In analyzing the new issues introduced by DoH it is helpful to
recognize that there exists a natural tension between
o the wide practice in HTTP to use various headers to optimize HTTP
connections, functionality and behaviour (which can facilitate
user identification and tracking)
o and the fact that the DNS payload is currently very tightly
encoded and contains no standardized user identifiers.
DNS-over-TLS, for example, would normally contain no client
identifiers above the TLS layer and a resolver would see only a
stream of DNS query payloads originating within one or more
connections from a client IP address. Whereas if DoH clients
commonly include several headers in a DNS message (e.g. user-agent
and accept-language) this could lead to the DoH server being able to
identify the source of individual DNS requests not only to a specific
end user device but to a specific application.
Additionally, depending on the client architecture, isolation of DoH
queries from other HTTP traffic may or may not be feasible or
desirable. Depending on the use case, isolation of DoH queries from
other HTTP traffic may or may not increase privacy.
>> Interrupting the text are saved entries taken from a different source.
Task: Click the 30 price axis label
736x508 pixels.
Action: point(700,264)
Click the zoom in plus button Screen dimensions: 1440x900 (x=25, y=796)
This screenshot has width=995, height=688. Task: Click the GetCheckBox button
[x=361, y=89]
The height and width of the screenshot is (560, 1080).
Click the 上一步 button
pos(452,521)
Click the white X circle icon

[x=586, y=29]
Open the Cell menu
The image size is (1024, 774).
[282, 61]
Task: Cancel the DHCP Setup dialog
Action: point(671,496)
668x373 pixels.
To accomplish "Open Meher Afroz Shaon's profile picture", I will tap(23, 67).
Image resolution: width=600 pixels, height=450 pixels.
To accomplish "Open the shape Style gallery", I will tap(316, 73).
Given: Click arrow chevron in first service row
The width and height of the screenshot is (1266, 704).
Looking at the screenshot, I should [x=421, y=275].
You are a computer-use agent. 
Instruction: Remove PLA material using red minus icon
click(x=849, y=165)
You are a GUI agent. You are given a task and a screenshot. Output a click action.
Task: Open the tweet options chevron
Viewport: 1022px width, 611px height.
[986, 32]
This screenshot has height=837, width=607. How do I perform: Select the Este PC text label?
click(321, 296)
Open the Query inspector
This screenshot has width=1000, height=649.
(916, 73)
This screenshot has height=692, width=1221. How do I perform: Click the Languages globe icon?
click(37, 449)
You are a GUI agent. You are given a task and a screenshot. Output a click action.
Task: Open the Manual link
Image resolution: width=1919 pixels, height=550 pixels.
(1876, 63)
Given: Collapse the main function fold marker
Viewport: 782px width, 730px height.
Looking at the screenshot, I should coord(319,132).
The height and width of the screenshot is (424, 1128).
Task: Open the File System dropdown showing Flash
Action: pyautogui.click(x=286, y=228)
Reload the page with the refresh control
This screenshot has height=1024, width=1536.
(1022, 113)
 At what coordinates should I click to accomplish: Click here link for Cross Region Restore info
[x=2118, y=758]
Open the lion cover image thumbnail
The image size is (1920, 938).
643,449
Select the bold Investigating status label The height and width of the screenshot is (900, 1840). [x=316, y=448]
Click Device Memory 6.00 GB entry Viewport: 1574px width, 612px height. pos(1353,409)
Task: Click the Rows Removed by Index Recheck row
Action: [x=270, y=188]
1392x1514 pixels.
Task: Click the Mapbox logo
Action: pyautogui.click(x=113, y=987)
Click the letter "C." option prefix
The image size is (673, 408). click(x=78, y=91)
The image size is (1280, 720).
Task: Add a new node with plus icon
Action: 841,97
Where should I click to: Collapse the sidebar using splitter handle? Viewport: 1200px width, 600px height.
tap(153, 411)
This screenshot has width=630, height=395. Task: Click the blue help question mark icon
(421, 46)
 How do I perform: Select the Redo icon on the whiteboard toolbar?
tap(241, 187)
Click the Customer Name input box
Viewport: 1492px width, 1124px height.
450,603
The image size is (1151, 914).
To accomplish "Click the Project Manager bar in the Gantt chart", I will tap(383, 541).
The picture for privacy considerations and user expectations for DoH
with respect to what additional data may be available to the DoH
server compared to DNS over UDP,TCP or TLS is complex and requires a
detailed analysis for each use case. In particular the choice of
HTTPS functionality vs privacy is specifically made an implementation
choice in DoH and users may well have differing privacy expectations
depending on the DoH use case and implementation.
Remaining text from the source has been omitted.